Wichlinghausen. Der Anruf erreichte die Familie am Mittwochabend gegen 21 Uhr. „Hier brennt’s.“ Aufgelöst meldeten sich die Großeltern von Kathrin Franken, die nach dem Brand an der Sonnabendstraße aus ihrer Wohnung evakuiert wurden. „Über eine Drehleiter mussten sie raus, weil der Flur bereits völlig verraucht war“,
erzählt Kathrin Franken.

Ihre Großeltern sind Mitte 80 und wohnten genau über der Wohnung, in der am
Mittwochabend aus bislang ungeklärter Ursache ein Feuer ausgebrochen war.
Viel Zeit die Sachen zu packen, blieb den älteren Leuten nicht, dann wurden
sie und eine weitere Nachbarin mit einer Rauchvergiftung ins Krankenhaus gebracht. „Die sind fix und fertig mit den Nerven“, sagt die Enkelin. Heute sollen die beiden wieder entlassen werden, doch in ihre Wohnung können sie vorerst nicht.

Denn nicht nur die Wohnung, in der der Brand ausgebrochen war, ist unbewohnbar. Auch die Wohnungen darüber dürfen vorerst nicht genutzt werden. Davor soll erst ein Statiker prüfen, ob es sicher genug ist. Für die Großeltern von Kathrin Franke bedeutet das: Umziehen in eine Ferienwohnung. Wo die anderen Hausbewohner über die Weihnachtstage Unterschlupf finden, ist unklar.
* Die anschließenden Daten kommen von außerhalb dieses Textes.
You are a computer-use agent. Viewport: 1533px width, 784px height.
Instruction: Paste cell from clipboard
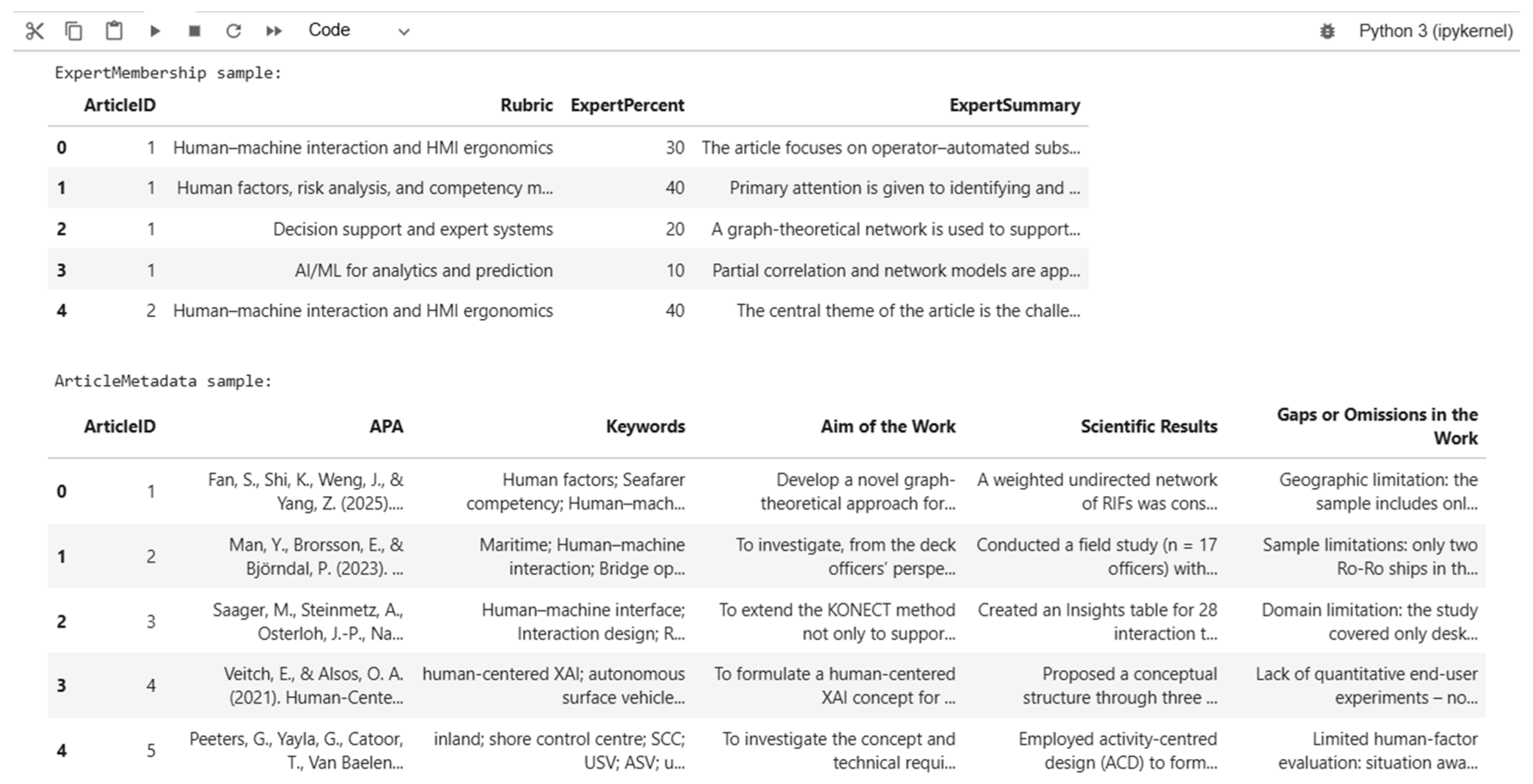114,31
„Das ist für sie ein Schock“, sagt die Enkelin. „Wenn einem in dem Alter so etwas kurz vor Weihnachten passiert, dann ist das nicht leicht zu verkraften.“ Doch dann besinnt sie sich. „Andererseits sind wir alle überglücklich, dass niemandem wirklich etwas passiert ist.“ Den Sachschaden beziffert die Polizei auf zirka 50.000 Euro. Die Brandwohnung ist versiegelt, die Ermittlungen dauern an.